Friendship 7 et les Leprechauns

En ce matin du 20 février 1962, Thomas Joseph O’Malley (1915-2009) qui dirige l’équipe de lancement de la General Dynamics, le constructeur de la fusée Atlas, se trouve dans le blockhaus situé à quelques dizaines de mètres du pas de tir 14, où John Glenn, dans sa capsule Friendship 7, attend le lancement (Mission Mercury-Atlas 6).

Thomas J. O’Malley (1915-2009), John H. Glenn (1921-2016) et Paul C.Donnelly  responsable des tests du vaisseau spatial sur le pas de tir. (1923-2014) – Crédit photo : NASA – 24 janvier 1962

T. J. O’Malley vérifie la check-list et annonce « T-18 secondes, allumage des moteurs » en appuyant sur le bouton noir * de sa console, démarrant ainsi la séquence de mise à feu de la fusée Atlas LV-3B 109-D.

En réponse, son supérieur, Byron MacNabb responsable des opérations du programme Atlas, assis dans le Centre de Contrôle Mercury dit alors : « May the wee ones be with you, Thomas« .

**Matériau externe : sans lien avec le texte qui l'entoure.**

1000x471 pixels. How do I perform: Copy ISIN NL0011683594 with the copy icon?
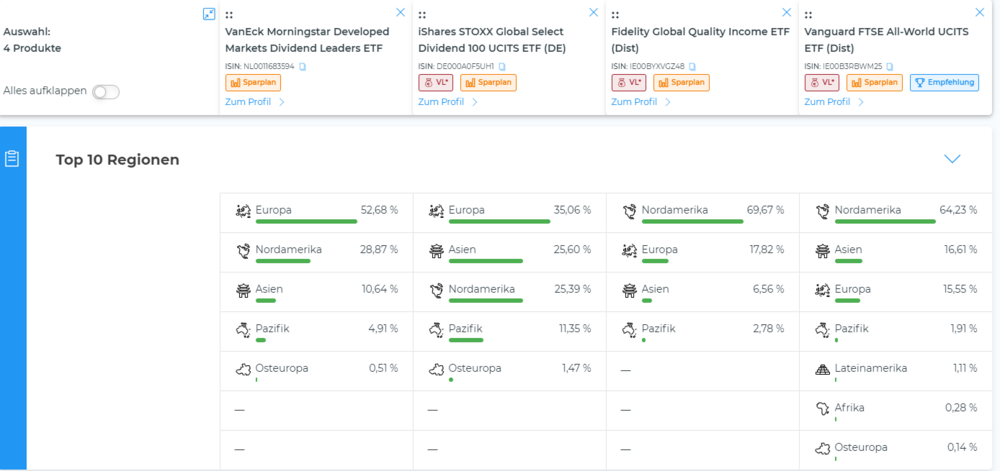click(x=302, y=66)
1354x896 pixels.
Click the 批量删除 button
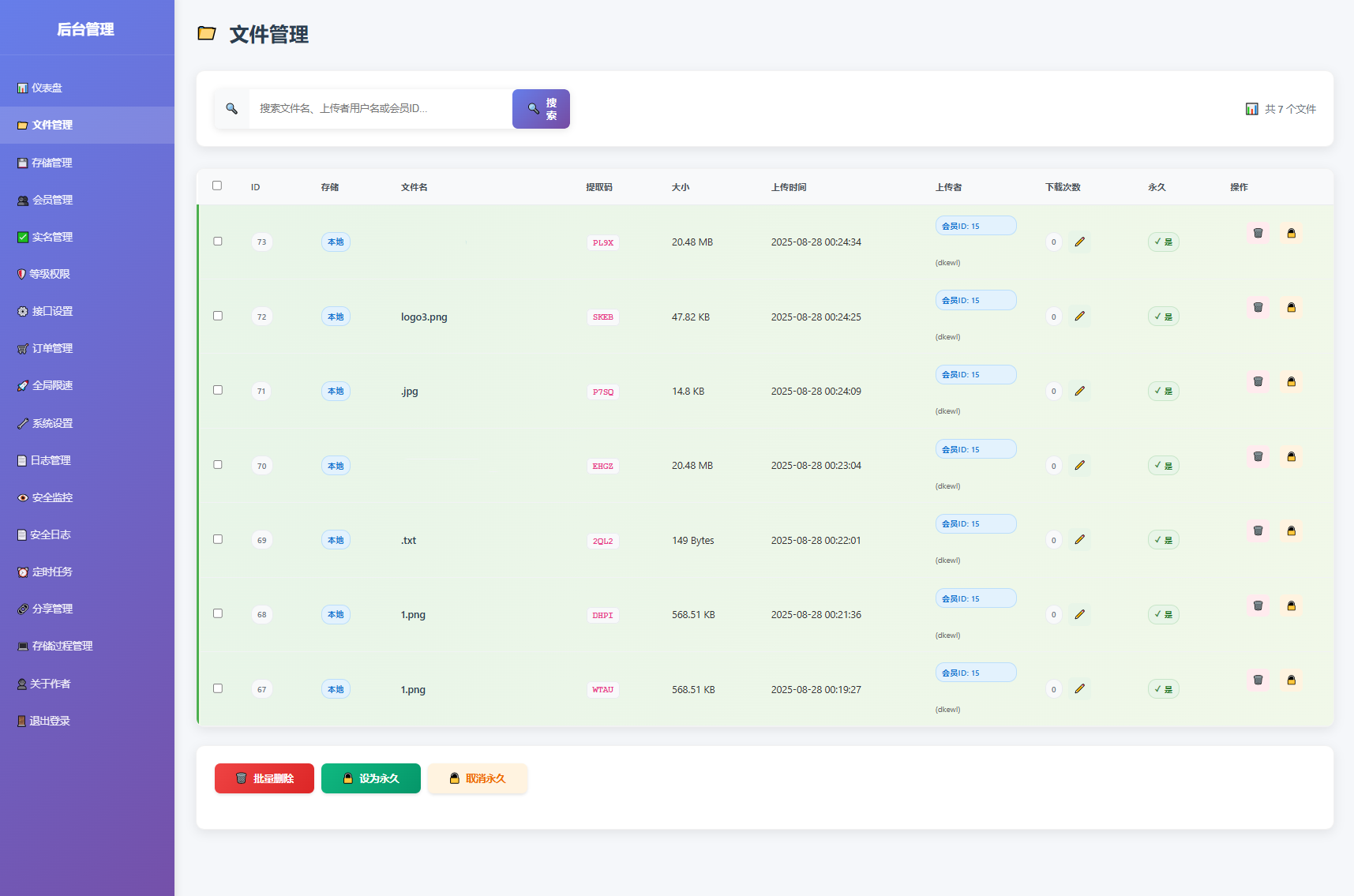click(264, 778)

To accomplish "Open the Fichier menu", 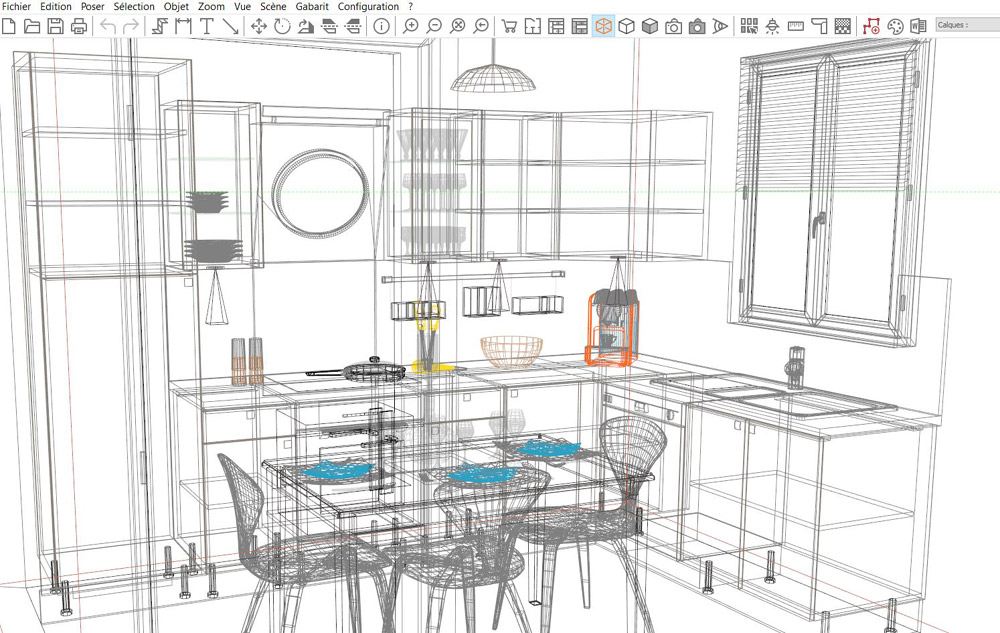I will 17,6.
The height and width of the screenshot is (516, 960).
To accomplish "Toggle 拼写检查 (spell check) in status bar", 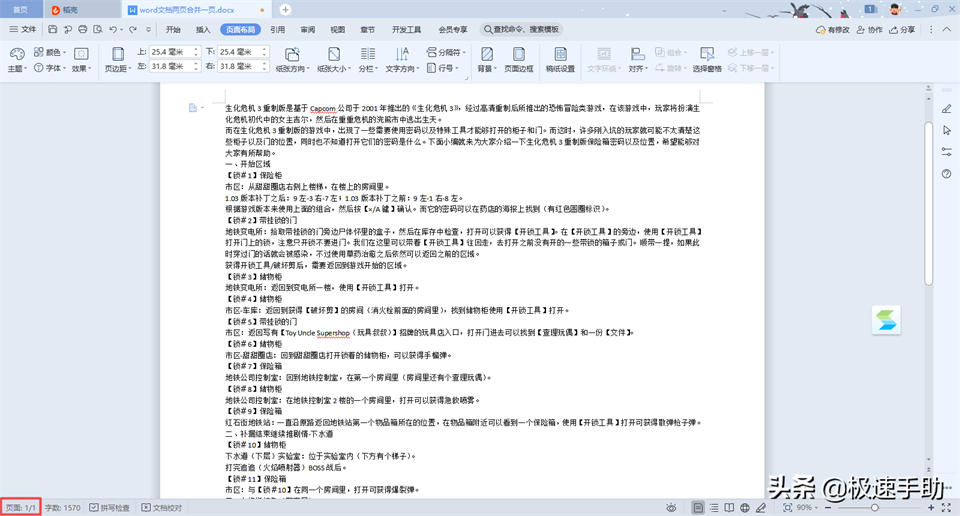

Il s’agit d’un vœu de bonne chance qui fait référence aux leprechauns, sortes de lutins du folklore Irlandais. « Que les petites créatures (leprechauns) soient avec vous Thomas ». (« Si jamais il se fait capturer, le leprechaun peut exaucer trois vœux en échange de sa libération. »)

 ← Byron MacNabb (1910-1997)

En entendant cela O’Malley fait le signe de croix et ajoute : « Que le bon Dieu nous accompagne tout au long du vol » (« Good Lord ride all the way »).

C’est après avoir entendu ces diverses invocations que Scott Carpenter prononce la phrase mythique : « Godspeed John Glenn« 

Anecdotes dans l’anecdote :

  • Thomas O’Malley fera monter le fameux bouton noir sur une plaque en bois, souvenir qu’il conservera précieusement toute sa vie.
  • T.J. O’Malley et Paul Donnelly étaient d’origine irlandaise, Byron MacNabb et John Glenn d’origine écossaise !

Le Leprechaun, créature féérique du folklore irlandais

Godspeed John Glenn

Le dernier astronaute encore en vie du mythique groupe 1, « Les Sept Premiers », nous a quittés à son tour ce jeudi 8 décembre, à pratiquement 95 ans et demi.

Un héros national entré dans la légende de la conquête de l’espace.

Son premier vol spatial, le premier vol orbital américain, a été une « catharsis nationale sans précédent » selon les termes de l’historien Walter McDougall.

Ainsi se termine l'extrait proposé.